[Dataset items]
──────

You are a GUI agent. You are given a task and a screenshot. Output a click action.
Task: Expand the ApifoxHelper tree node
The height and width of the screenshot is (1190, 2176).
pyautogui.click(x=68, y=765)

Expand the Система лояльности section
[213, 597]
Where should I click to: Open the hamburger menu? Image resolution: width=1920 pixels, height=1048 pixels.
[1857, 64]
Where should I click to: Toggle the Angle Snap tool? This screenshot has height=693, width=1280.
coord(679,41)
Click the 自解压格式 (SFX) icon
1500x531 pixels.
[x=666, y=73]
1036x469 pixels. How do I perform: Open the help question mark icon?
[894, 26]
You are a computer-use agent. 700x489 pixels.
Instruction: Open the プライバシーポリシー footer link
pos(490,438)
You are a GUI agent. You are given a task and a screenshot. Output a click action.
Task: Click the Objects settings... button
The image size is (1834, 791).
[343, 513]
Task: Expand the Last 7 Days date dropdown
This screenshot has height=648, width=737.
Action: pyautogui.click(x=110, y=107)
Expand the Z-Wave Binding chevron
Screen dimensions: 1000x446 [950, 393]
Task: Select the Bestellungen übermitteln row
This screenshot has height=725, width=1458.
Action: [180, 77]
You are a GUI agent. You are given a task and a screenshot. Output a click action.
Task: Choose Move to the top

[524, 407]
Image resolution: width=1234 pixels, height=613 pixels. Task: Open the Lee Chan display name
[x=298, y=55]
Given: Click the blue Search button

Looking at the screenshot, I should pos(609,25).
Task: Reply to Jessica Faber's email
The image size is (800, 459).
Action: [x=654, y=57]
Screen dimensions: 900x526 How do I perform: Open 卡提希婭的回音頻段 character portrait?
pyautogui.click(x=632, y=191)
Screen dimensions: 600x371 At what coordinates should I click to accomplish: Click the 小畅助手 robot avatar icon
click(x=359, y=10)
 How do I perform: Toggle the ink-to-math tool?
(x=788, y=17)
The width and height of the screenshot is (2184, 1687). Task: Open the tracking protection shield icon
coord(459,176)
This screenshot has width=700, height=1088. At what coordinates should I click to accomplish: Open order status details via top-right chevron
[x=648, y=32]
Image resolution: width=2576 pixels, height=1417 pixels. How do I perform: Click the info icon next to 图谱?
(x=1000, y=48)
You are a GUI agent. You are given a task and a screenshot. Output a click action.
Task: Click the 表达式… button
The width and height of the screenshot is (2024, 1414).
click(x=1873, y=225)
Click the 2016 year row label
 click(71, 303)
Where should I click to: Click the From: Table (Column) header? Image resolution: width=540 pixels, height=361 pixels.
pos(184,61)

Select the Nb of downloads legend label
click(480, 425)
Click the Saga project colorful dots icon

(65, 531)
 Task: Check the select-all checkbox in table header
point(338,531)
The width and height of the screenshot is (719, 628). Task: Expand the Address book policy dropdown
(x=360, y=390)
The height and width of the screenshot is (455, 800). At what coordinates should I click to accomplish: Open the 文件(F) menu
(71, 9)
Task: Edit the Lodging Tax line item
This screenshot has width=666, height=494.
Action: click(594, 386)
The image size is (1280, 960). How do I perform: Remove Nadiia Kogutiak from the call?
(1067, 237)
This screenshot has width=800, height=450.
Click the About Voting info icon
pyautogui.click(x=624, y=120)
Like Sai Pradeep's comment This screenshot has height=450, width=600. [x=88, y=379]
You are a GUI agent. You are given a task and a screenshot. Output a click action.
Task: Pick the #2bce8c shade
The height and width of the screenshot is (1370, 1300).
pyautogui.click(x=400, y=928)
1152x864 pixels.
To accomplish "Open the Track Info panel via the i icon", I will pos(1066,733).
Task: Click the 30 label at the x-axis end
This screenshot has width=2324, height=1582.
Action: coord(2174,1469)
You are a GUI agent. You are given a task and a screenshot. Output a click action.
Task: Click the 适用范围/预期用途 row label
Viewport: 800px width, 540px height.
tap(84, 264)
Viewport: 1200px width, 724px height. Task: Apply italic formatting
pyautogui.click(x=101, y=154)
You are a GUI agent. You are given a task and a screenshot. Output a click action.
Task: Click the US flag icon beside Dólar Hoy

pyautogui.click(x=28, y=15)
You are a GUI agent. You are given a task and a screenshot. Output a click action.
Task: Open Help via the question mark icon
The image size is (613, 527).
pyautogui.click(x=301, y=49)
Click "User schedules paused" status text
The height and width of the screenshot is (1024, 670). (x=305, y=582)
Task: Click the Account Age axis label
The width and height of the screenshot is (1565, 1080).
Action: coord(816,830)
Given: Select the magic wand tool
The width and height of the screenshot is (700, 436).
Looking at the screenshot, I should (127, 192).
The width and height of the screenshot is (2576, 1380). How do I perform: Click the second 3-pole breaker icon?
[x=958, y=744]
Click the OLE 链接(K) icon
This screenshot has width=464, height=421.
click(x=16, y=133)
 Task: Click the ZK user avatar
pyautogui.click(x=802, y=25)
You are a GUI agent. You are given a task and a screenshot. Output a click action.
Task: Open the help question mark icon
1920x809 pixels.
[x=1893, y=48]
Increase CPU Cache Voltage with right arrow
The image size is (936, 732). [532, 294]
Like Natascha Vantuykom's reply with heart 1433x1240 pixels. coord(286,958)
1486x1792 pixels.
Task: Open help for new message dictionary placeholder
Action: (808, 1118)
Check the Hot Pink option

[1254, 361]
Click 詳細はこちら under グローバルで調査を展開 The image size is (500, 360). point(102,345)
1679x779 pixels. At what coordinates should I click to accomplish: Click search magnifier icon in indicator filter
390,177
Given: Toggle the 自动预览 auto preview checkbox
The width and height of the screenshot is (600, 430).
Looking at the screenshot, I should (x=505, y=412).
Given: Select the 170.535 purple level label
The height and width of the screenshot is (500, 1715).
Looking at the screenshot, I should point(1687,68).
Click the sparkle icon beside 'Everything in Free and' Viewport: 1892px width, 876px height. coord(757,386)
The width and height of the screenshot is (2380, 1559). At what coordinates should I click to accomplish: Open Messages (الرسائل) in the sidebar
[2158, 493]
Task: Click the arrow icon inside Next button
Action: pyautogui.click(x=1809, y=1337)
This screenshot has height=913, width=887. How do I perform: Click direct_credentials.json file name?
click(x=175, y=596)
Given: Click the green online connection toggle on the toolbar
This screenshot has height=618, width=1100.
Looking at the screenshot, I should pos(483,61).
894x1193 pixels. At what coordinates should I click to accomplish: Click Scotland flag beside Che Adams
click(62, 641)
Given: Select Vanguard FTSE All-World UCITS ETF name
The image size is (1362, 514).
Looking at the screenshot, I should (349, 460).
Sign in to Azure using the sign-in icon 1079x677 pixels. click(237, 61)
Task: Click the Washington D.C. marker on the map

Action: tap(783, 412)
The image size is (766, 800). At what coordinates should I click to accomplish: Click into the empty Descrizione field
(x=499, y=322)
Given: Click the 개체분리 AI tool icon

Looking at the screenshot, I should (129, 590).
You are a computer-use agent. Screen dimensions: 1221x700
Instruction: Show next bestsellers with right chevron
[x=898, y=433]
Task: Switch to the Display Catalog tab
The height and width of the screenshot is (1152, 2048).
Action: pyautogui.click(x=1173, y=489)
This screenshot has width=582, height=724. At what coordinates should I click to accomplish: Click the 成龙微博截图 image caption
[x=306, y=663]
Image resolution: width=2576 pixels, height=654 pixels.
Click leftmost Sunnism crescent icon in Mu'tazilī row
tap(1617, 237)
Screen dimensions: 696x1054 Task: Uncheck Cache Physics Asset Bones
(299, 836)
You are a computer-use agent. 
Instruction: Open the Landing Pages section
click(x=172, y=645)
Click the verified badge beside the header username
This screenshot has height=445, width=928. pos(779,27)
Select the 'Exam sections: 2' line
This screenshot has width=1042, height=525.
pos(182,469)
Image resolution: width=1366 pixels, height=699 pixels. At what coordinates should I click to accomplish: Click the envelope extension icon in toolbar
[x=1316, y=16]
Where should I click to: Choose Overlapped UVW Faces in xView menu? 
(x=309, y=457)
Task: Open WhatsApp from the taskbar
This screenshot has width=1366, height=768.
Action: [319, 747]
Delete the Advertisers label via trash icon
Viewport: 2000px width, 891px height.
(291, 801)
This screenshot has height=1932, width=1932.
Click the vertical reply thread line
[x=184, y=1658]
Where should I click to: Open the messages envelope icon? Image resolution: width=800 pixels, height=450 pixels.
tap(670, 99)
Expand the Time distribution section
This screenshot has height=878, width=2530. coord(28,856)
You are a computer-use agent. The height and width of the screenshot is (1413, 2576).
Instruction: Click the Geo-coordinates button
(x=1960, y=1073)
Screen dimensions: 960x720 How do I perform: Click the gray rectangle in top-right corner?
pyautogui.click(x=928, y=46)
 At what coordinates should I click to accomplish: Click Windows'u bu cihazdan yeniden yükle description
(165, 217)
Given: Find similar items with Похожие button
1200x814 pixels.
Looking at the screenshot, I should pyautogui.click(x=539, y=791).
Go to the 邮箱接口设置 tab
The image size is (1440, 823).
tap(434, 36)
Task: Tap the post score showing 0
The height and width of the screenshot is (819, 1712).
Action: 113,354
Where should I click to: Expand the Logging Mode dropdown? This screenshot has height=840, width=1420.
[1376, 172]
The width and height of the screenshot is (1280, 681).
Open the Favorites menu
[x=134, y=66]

──────

EXERCISE - Reproduce as a numbered list the lines from the one containing "The width and height of the screenshot is (2184, 1687)." through the one containing "(x=1000, y=48)", both included, omitting any blank lines.

TASK RESPONSE -
1. The width and height of the screenshot is (2184, 1687). Task: Open the tracking protection shield icon
2. coord(459,176)
3. This screenshot has width=700, height=1088. At what coordinates should I click to accomplish: Open order status details via top-right chevron
4. [x=648, y=32]
5. Image resolution: width=2576 pixels, height=1417 pixels. How do I perform: Click the info icon next to 图谱?
6. (x=1000, y=48)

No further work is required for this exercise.